> [ACTIVITIES]:
A) List the laboratory techniques that the article on herpes latency says the researchers used to examine HSV-1.
B) Carry the article on herpes latency forward from its final sentence.

Researchers Document Process of Herpes Latency

Herpes latency established and maintained through production of microRNAs

THURSDAY, July 3 (HealthDay News) -- The hypothesis that herpes viruses utilize microRNAs (miRNAs) to initiate and maintain latency was supported by a finding that herpes viruses are capable of downregulating key viral immediate early proteins, according to an article published online July 2 in Nature.

Jennifer Lin Umbach, Ph.D., of Duke University Medical Center in Durham, N.C., and colleagues used molecular genetic, Northern and Western blotting techniques to examine Herpes simplex virus 1 (HSV-1) from the dissected trigeminal ganglia of mice latently infected with HSV-1 strain. HSV-1 establishes latency in neurons of sensory ganglia and researchers are able to measure a gene product, the latency associated transcript (LAT).

[Extracted data entries]
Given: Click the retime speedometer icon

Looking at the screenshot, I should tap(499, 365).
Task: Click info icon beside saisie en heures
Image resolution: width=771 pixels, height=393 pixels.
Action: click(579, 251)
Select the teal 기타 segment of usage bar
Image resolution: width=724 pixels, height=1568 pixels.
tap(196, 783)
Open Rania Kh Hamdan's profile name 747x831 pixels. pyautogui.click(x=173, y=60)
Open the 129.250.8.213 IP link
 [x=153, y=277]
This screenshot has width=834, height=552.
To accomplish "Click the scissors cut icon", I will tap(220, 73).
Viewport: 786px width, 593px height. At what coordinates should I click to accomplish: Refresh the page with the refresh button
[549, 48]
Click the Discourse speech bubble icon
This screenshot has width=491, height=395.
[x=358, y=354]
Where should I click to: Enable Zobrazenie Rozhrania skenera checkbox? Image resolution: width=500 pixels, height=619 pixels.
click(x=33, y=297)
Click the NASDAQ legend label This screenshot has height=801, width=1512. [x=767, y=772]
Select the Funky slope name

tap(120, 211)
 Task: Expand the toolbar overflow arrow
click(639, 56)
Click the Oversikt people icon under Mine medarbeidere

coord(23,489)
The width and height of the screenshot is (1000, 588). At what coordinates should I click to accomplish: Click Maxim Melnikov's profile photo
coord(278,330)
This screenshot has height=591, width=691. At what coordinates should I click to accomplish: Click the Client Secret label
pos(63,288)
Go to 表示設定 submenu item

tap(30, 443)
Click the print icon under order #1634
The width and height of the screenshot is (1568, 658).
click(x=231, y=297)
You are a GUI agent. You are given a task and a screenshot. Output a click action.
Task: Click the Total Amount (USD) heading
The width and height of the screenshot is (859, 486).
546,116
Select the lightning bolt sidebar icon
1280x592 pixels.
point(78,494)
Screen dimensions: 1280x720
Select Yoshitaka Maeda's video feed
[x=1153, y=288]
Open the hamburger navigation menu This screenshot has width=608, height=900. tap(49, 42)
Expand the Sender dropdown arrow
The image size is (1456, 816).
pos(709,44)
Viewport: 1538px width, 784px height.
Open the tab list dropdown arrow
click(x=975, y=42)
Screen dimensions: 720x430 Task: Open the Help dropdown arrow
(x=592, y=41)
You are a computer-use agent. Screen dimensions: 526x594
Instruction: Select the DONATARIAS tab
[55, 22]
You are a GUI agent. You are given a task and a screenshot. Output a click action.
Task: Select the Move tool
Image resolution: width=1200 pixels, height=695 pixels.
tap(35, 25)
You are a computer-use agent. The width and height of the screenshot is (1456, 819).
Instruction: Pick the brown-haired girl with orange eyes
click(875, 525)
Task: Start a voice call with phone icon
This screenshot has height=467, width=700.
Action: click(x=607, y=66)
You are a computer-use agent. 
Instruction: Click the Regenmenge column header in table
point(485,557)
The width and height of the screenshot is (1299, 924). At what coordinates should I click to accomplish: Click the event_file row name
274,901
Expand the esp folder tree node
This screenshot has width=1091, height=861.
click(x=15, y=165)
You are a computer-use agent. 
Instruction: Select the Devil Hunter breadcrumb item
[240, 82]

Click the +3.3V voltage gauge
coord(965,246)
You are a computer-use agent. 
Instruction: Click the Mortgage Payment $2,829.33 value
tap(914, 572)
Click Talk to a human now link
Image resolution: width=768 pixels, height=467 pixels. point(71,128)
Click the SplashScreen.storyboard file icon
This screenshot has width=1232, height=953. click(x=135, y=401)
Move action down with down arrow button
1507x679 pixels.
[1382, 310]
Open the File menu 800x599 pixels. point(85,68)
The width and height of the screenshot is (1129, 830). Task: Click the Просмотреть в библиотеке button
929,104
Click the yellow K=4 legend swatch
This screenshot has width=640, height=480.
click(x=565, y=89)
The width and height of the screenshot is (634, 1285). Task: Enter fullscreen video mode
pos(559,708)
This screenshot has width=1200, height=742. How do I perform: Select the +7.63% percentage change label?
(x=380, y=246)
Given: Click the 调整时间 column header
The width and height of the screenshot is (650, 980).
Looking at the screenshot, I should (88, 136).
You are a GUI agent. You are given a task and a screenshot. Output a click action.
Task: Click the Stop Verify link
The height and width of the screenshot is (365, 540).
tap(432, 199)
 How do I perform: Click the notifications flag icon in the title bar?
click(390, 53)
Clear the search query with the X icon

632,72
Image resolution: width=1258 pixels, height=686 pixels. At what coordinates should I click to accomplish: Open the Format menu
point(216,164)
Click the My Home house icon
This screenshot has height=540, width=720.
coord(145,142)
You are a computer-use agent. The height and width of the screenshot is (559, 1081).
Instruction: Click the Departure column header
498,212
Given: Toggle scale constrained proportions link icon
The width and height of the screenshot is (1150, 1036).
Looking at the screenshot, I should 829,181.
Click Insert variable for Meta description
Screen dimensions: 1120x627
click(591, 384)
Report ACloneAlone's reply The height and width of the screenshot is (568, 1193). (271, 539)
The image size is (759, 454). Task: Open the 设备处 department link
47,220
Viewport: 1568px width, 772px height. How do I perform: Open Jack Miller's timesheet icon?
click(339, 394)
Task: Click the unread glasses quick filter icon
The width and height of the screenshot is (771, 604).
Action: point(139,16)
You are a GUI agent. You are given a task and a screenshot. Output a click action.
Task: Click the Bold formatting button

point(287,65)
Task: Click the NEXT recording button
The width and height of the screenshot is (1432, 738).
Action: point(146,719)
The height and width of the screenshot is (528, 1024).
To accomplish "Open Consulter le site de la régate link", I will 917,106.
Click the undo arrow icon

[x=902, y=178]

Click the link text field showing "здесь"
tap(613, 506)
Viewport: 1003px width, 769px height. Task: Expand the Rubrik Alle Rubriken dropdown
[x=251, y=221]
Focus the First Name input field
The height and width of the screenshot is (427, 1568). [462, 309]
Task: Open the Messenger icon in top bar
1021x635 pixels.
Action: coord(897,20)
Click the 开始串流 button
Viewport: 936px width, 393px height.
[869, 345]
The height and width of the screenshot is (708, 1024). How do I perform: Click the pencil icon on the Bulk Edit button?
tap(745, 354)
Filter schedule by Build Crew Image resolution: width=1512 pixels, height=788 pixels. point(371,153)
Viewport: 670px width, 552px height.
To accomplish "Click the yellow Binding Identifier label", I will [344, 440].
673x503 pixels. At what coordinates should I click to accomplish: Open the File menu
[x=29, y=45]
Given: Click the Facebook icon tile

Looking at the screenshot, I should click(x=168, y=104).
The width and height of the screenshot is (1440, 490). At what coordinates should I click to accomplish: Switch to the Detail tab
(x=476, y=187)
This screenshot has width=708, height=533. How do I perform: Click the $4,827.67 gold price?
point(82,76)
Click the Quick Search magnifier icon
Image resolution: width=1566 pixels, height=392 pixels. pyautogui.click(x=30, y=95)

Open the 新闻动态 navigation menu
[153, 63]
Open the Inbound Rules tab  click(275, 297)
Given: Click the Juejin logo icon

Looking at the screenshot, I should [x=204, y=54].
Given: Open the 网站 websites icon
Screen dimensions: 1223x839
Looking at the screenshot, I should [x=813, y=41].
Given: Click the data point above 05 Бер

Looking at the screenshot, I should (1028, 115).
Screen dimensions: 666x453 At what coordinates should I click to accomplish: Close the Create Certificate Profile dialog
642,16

> [RESPONSE LIST]:
A)
- Molecular genetic techniques
- Northern blotting
- Western blotting

B)
The investigators found that LAT coded four distinct miRNAs in HSV-1 infected cells. One of these miRNAs is miR-H2-3p, which inhibits ICP0 protein expression, a transcriptional activator that is important for productive HSV-1 replication in the sensory ganglia. LAT also codes for miR-H6, which inhibits expression of ICP4, also required for expression of HSV-1 genes during infection, the report indicates.

"HSV-1 expresses at least two primary miRNA precursors in latently infected neurons that may facilitate the establishment and maintenance of viral latency by post-transcriptionally regulating viral gene expression," the authors conclude.